- _Written problem_: Can you return, exactly as they appear, the entries starting with the line that contains "Click the green Run app play icon" and going on through the line that contains "point(71,67)"?

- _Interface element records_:
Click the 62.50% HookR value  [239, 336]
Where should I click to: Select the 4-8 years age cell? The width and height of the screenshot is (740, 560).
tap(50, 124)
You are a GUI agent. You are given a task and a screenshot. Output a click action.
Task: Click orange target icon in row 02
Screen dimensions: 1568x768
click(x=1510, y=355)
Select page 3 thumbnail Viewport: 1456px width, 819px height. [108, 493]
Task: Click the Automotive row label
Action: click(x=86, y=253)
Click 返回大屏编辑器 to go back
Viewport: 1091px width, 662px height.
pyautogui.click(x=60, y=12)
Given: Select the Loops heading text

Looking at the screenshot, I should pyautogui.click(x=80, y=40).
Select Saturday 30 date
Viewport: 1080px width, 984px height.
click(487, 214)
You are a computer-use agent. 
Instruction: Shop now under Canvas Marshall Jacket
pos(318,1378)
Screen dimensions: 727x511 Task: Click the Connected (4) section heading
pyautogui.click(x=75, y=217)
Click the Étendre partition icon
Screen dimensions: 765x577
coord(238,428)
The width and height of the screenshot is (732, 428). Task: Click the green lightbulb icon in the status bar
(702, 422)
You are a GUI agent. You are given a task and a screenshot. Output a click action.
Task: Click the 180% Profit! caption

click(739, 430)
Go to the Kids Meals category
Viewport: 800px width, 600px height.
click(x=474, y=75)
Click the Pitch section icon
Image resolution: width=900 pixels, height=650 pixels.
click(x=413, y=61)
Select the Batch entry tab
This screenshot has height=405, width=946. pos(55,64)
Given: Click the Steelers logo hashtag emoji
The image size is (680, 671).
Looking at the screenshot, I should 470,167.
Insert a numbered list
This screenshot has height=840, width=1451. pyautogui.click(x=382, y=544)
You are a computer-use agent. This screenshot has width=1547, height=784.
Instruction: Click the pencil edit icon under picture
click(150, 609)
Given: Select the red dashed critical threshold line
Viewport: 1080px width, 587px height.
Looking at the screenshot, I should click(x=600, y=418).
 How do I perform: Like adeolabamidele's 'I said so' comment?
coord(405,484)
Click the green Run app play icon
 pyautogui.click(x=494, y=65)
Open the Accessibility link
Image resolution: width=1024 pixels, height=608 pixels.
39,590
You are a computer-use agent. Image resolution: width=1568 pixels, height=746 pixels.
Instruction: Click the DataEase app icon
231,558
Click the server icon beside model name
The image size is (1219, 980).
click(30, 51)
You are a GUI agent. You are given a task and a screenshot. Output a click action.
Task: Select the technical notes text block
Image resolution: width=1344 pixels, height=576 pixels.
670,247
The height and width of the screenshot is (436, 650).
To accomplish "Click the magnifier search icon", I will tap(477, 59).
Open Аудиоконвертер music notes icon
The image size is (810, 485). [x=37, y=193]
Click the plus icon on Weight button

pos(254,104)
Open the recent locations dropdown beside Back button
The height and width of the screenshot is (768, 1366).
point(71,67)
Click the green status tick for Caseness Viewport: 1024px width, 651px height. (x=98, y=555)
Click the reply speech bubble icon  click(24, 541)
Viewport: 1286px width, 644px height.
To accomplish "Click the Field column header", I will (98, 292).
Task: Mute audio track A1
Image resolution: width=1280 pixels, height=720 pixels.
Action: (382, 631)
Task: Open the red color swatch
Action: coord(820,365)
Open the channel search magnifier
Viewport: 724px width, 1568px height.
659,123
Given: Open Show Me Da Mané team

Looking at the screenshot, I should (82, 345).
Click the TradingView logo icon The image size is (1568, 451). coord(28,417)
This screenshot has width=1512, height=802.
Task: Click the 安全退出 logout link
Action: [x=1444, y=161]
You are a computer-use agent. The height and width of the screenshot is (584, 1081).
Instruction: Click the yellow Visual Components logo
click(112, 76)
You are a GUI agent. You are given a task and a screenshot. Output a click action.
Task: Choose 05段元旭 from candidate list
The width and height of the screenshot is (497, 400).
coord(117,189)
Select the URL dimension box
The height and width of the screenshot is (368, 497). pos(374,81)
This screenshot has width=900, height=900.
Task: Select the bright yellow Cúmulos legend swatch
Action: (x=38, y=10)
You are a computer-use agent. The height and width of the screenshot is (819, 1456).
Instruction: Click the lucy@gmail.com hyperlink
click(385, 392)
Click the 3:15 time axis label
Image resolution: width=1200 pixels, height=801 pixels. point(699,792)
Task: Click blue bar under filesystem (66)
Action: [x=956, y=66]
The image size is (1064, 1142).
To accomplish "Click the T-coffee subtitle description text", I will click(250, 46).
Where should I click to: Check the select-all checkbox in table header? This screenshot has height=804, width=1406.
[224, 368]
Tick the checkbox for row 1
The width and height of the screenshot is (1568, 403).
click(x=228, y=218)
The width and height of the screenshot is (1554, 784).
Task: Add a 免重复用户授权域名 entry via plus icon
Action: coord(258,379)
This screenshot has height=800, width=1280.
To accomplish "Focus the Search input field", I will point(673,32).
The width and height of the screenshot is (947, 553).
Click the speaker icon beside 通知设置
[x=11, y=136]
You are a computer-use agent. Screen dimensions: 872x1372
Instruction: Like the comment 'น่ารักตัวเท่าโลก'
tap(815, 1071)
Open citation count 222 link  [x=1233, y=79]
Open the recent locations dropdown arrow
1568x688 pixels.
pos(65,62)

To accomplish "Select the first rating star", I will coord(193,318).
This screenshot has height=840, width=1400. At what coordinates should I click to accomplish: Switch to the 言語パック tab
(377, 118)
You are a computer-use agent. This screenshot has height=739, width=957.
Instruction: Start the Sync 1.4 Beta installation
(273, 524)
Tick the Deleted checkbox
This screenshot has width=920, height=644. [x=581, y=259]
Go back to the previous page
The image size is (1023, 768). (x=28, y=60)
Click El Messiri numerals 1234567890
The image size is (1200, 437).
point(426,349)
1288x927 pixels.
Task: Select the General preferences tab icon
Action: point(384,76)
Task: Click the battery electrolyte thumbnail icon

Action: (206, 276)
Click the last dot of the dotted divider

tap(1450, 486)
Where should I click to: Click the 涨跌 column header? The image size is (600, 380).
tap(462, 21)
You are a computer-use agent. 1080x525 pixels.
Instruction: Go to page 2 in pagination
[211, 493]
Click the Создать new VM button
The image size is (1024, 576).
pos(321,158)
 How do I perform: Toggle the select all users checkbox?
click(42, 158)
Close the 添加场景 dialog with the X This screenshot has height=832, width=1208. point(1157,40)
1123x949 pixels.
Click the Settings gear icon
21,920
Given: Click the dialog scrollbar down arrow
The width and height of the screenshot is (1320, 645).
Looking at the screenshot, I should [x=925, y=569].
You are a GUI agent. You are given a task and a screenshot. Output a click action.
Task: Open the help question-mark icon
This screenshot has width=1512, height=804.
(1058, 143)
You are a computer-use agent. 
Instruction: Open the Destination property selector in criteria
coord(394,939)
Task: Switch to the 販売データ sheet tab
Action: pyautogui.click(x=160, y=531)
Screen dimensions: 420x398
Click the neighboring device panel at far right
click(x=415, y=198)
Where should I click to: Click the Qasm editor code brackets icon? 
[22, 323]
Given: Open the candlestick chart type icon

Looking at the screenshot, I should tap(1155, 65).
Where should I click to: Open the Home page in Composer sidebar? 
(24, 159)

- _Exercise response_:
Click the green Run app play icon
 pyautogui.click(x=494, y=65)
Open the Accessibility link
Image resolution: width=1024 pixels, height=608 pixels.
39,590
You are a computer-use agent. Image resolution: width=1568 pixels, height=746 pixels.
Instruction: Click the DataEase app icon
231,558
Click the server icon beside model name
The image size is (1219, 980).
click(30, 51)
You are a GUI agent. You are given a task and a screenshot. Output a click action.
Task: Select the technical notes text block
Image resolution: width=1344 pixels, height=576 pixels.
670,247
The height and width of the screenshot is (436, 650).
To accomplish "Click the magnifier search icon", I will tap(477, 59).
Open Аудиоконвертер music notes icon
The image size is (810, 485). [x=37, y=193]
Click the plus icon on Weight button

pos(254,104)
Open the recent locations dropdown beside Back button
The height and width of the screenshot is (768, 1366).
point(71,67)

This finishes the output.